The unpredictable nature of supply chain risk has been illustrated by events in Bangladesh. The latest terrorist attack has unsettled foreign companies operating in, or buying from Bangladesh because of its specific targeting of outsiders. The perception is that any travel to Bangladesh is unsafe with the obvious effect that the country is thought to be becoming a much less attractive source for clothing production for western retailers. It is being reported that both H&M and Uniqlo have suspended all travel to the country although there are no reports of the cancellation of contracts.
What is possibly more serious is the effect that the threat of terrorism is having on Bangladesh’s logistics. Earlier in the year the UK and Australia placed a ban on direct air freight from Bangladesh due to concerns about airport security. This has been followed by Germany who announced a week ago that direct flights would be prohibited. Effectively air freight movements to Germany, the UK and Australia will have to rely on ‘third country screening’, that is trans-shipment through a hub where the cargo can be re-examined. This is despite Hazrat Shahjalal International Airport employing a British security company to overhaul its counter-terrorist operations.
This would not be as serious if the sea freight sector was efficient.
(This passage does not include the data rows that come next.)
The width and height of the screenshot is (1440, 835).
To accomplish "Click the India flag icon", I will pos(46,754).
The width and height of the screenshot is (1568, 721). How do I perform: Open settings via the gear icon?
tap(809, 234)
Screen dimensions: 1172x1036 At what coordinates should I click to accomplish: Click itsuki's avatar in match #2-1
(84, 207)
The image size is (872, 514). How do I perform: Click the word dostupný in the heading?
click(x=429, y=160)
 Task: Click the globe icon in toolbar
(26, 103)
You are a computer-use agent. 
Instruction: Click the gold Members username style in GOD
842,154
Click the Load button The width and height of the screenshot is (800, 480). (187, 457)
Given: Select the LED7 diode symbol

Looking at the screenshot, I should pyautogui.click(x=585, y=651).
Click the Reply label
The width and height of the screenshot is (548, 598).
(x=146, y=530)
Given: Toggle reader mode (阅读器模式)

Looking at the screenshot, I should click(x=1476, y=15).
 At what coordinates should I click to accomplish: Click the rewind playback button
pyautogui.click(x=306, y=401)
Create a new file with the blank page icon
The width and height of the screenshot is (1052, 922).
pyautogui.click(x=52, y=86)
Clothing exports rely heavily on container shipping, however Bangladesh’s container port infrastructure has not kept-up with the country’s rapid economic growth and its container terminal is unable to cope with demand. The politics around container port development has become mixed-up with strategic issues in the region, with China offering to build a new terminal to the fury of neighbouring India who are putting pressure on Bangladesh to refuse the offer.
This logistics crisis threatens the garment industry in Bangladesh. The ability of the country to offer large scale clothing production at prices lower than China has led to an economic boom with the economy growing at an average of 6% over the past decade. The political instability and the inability to get large scale infrastructure built in Bangladesh threaten this growth, illustrating the importance of stable logistics systems to countries who aspire to drive their economies forward by positioning themselves on global supply chains.